## NYISO Load Analysis
- $y_t$: hourly integrated load at time $t$
- $\bar{y}_t = \frac{1}{168} \sum_{i=t-168}^{t-1} y_i$ : 7-day moving average
- $\bar{\sigma}_t = \sqrt{\frac{1}{167} \sum_{i=t-168}^{t-1} (y_i - \bar{y}_t)^2}$: : 7-day moving standard deviation
- Note: 168 hours is the number of hours in a week


### 7-Day Moving Average

In [None]:
import logging
import warnings

import numpy as np
import pandas as pd
from bokeh.layouts import column
from bokeh.models import ColumnDataSource, Select, CustomJS
from bokeh.plotting import figure, show, output_notebook
from scipy.ndimage import gaussian_filter1d

from ts_scaler.data.data_handler import DataHandler
from ts_scaler.scaler.moving_average import MovingAverageCalculator
from ts_scaler.utils.logger import setup_logger

# Suppress specific warnings
warnings.filterwarnings("ignore", category=DeprecationWarning)

# Enable output for Jupyter notebook
output_notebook()

logger = setup_logger(level=logging.WARNING)

# Fetch data
data_handler = DataHandler(logger=logger)
df = data_handler.fetch_nyiso_data(local_dir="../data", start_date="2016101", end_date="20231231")
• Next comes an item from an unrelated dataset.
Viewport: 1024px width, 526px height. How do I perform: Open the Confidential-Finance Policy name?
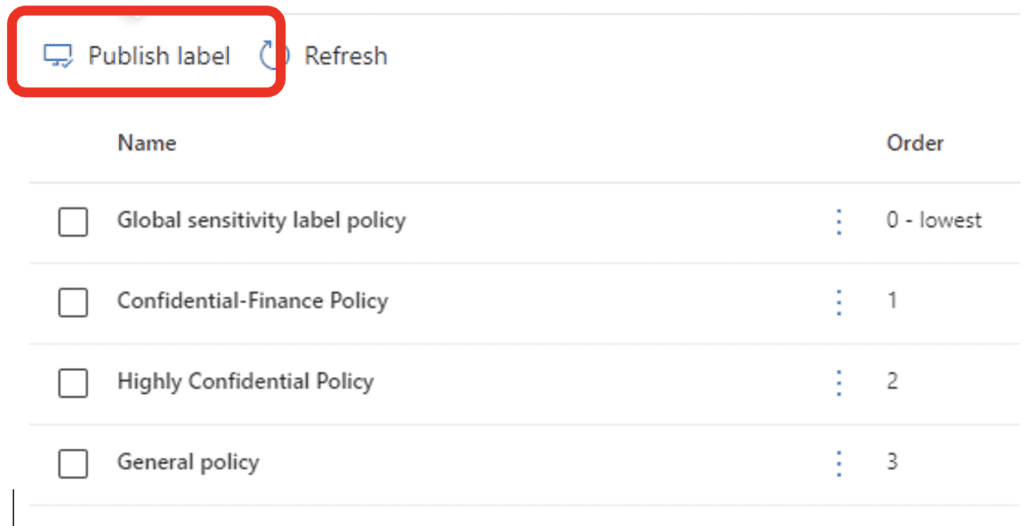point(253,301)
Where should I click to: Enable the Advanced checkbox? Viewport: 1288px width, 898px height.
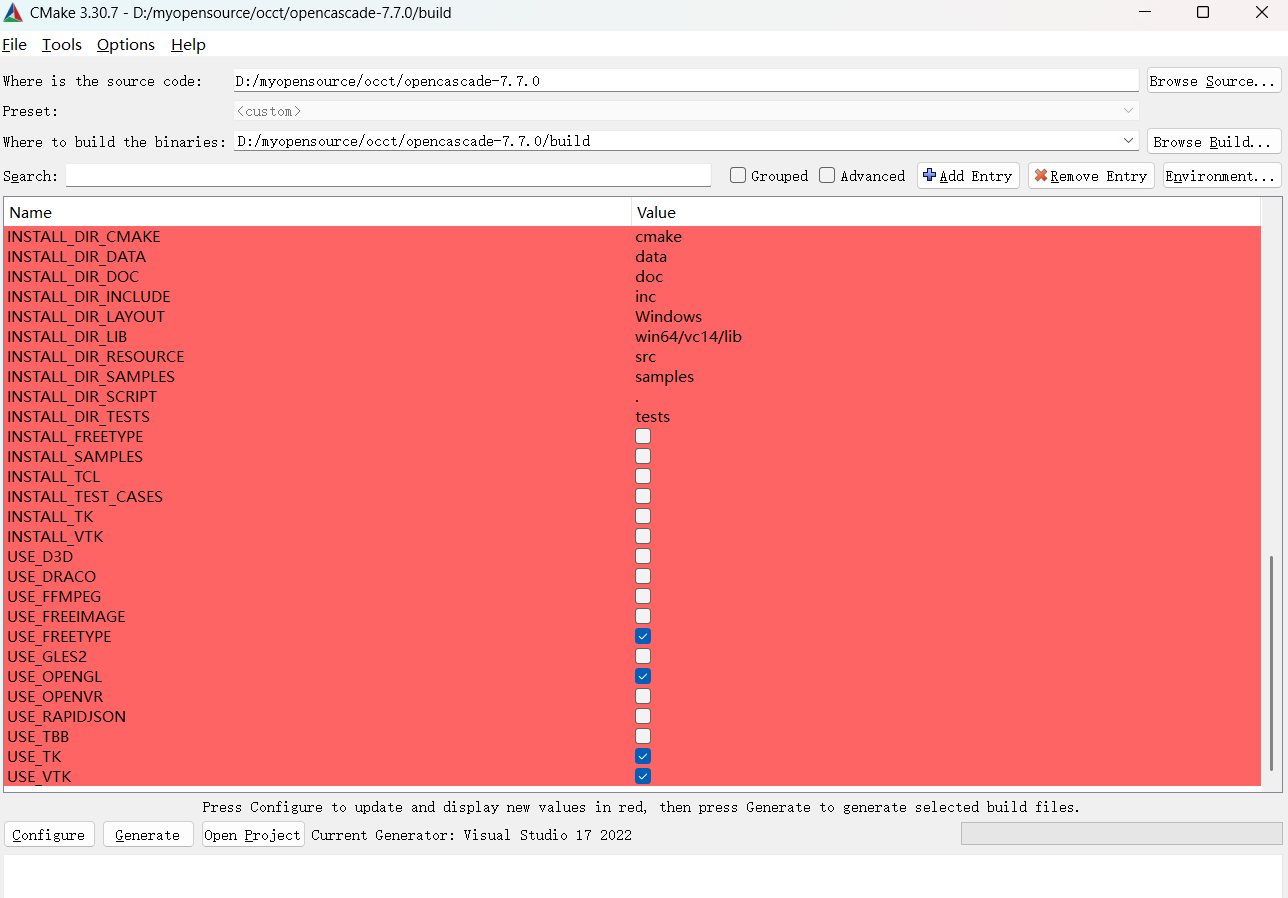click(x=827, y=175)
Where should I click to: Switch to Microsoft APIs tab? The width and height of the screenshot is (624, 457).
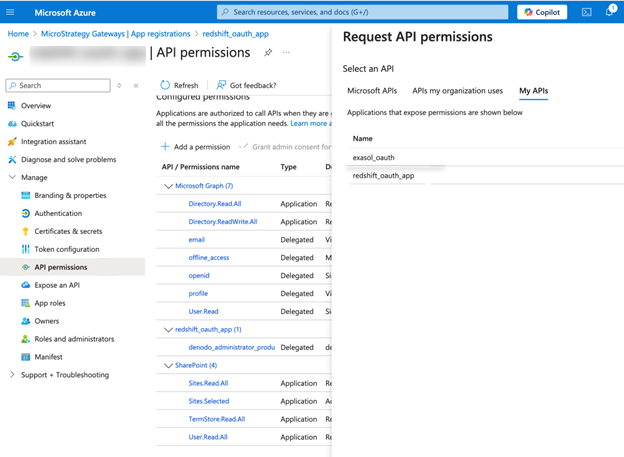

# Drop duplicates, NA values, and negative loads
df = df.drop_duplicates(subset=['time_stamp', 'zone_name'])
df = df.dropna()
df = df[df['integrated_load'] > 0]

# Convert time_stamp to datetime
df['time_stamp'] = pd.to_datetime(df['time_stamp'])

In [None]:
# Group by zone and calculate moving average and standard deviation
calculator = MovingAverageCalculator(window_size=168)  # Assuming window_size is 168 hours (7 days)
grouped_df = df.groupby('zone_name').apply(
    lambda x: calculator.calculate(x, time_column='time_stamp', value_column='integrated_load')).reset_index(drop=True)

unique_zone_names = grouped_df['zone_name'].unique()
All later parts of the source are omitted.